■ **EXERCISE REQUIREMENTS**
Scan the material and copy every line in which "will" appears.

■ **TASK DATA**

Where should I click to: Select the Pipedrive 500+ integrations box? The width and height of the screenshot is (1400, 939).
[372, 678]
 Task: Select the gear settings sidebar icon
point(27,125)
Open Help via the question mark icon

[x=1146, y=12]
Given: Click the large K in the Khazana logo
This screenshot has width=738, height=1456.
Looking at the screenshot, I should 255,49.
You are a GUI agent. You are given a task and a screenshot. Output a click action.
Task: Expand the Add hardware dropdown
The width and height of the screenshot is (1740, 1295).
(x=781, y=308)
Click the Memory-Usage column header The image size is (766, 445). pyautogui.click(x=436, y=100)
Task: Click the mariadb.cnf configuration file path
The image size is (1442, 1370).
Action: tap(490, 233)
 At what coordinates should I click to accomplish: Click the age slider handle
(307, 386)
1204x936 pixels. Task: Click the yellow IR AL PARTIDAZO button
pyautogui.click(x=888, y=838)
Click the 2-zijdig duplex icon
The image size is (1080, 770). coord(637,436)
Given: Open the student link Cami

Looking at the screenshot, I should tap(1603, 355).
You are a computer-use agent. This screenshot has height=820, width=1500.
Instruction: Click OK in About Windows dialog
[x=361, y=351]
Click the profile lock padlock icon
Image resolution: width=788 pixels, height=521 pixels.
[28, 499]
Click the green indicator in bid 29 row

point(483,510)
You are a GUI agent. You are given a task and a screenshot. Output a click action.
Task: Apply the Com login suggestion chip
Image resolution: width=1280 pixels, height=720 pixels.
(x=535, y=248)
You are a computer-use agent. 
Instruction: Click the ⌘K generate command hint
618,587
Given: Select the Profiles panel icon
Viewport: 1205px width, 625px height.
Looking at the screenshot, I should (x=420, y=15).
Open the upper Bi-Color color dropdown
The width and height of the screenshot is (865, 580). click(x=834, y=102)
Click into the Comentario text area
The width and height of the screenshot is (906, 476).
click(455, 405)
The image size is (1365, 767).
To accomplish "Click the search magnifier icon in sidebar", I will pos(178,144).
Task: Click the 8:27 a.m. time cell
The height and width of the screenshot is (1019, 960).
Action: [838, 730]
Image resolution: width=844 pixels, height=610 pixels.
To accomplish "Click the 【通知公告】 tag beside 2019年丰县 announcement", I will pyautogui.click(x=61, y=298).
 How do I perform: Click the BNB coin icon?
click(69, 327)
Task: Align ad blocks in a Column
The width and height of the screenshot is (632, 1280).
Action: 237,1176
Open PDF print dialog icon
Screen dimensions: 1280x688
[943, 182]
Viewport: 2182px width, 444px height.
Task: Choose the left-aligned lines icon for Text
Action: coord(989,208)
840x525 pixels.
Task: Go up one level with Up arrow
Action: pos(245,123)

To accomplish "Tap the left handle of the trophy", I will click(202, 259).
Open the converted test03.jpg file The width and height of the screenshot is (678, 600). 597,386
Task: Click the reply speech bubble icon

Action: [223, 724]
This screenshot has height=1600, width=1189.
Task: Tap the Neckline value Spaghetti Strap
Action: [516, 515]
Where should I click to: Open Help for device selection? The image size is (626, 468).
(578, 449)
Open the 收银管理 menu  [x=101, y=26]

■ **YOUR RESPONSE**
To accomplish "Click the search magnifier icon in sidebar", I will pos(178,144).
To accomplish "Click the 【通知公告】 tag beside 2019年丰县 announcement", I will pyautogui.click(x=61, y=298).
To accomplish "Tap the left handle of the trophy", I will click(202, 259).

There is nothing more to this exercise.